J’ai vu cette chose récente : Truman Capote, de Bennett Miller, avec Philip Seymour Hoffman. Je vais parler de la fin du film : si vous ne voulez pas la connaître, détournez la vue maintenant. Capote, lui, ne l’a pas fait lorsqu’on a pendu son personnage. Le film raconte comment il a écrit In Cold Blood, ce grand roman inspiré d’un petit fait divers, deux hommes quelconques qui dans le Sud des États-Unis massacrent une famille sans raison particulière. L’écrivain va rendre visite aux assassins dans leur prison, semble sympathiser avec eux, les aide à trouver un avocat qui leur permet d’échapper à une exécution rapide.
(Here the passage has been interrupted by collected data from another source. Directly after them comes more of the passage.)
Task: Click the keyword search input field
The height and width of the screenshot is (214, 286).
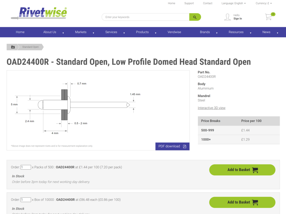Action: click(146, 17)
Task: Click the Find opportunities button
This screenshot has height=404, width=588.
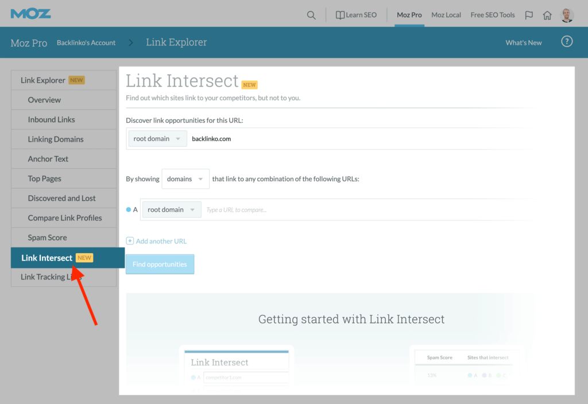Action: pos(160,264)
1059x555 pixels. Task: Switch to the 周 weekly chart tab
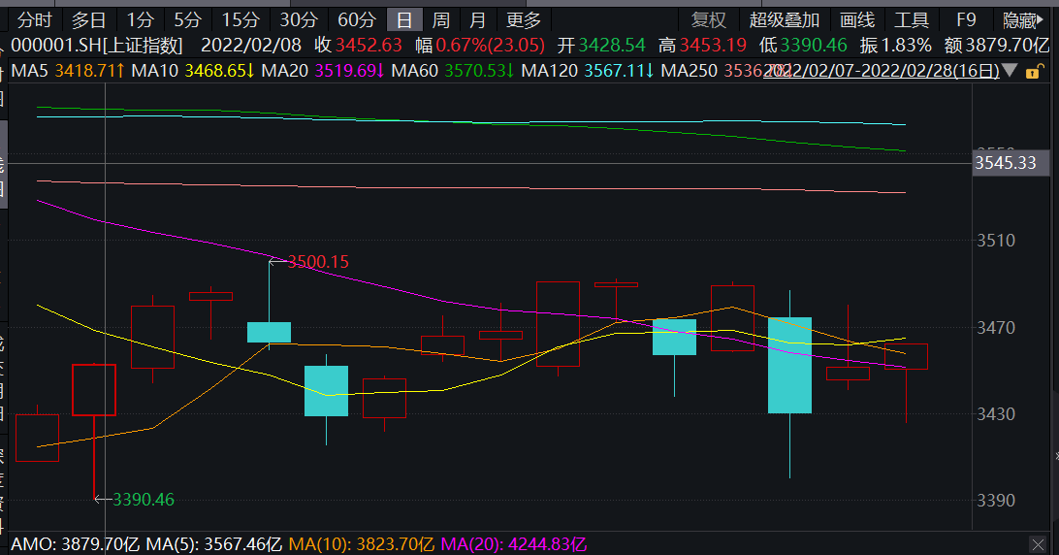click(440, 20)

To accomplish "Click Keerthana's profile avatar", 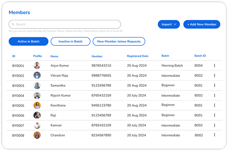I will tap(37, 105).
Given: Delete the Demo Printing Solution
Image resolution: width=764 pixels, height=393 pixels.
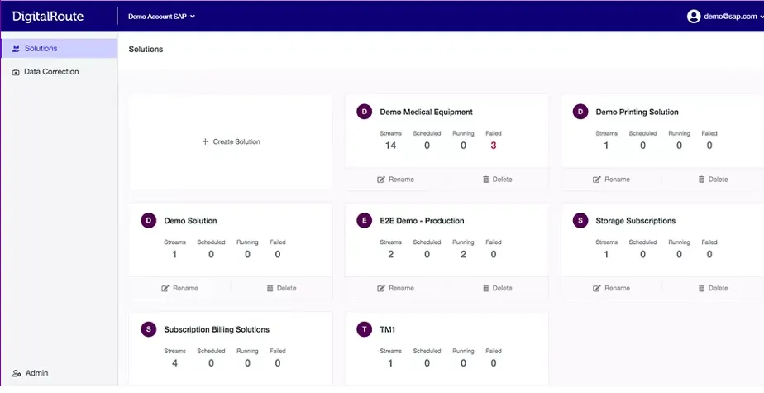Looking at the screenshot, I should [x=712, y=180].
Il devient ami de l’un d’entre eux, Perry. Il en tombe peut-être amoureux. Il écoute l’histoire de sa vie - toute sa vie, sauf le jour du crime. Ce n’est qu’en le menaçant d’abandon qu’il obtient de sa bouche le récit de la scène centrale de son roman. Perry s’exécute : on voit à l’écran la violence chaude et brouillonne de deux types en colère.


Manque désormais la fin, la mise à mort des assassins. La machine judiciaire s’éternise, Capote, condamné à attendre le dénouement pour terminer son ouvrage, sombre dans l’alcool et la dépression. Il cesse délibérément d’aider ces hommes à sauver leurs vies, pour aider ses personnages à devenir eux-mêmes. De longues années après les faits, la Cour suprême tranche : c’est la peine capitale. Capote est là, horrifié et mort de honte, mais incapable de détourner le regard, et secrètement satisfait. Il peut finir son chef-d’oeuvre de non fiction, ce genre auquel il aura donné sa physionomie contemporaine. Mais la culpabilité et la boisson l’entraîneront d’abord vers l’impuissance créatrice, ensuite vers une mort précoce. La non fiction est devenue une machine de destruction : c’est bien la loi du genre qui tue, d’abord les criminels, ensuite le législateur. Littérature meurtrière, de sang-froid.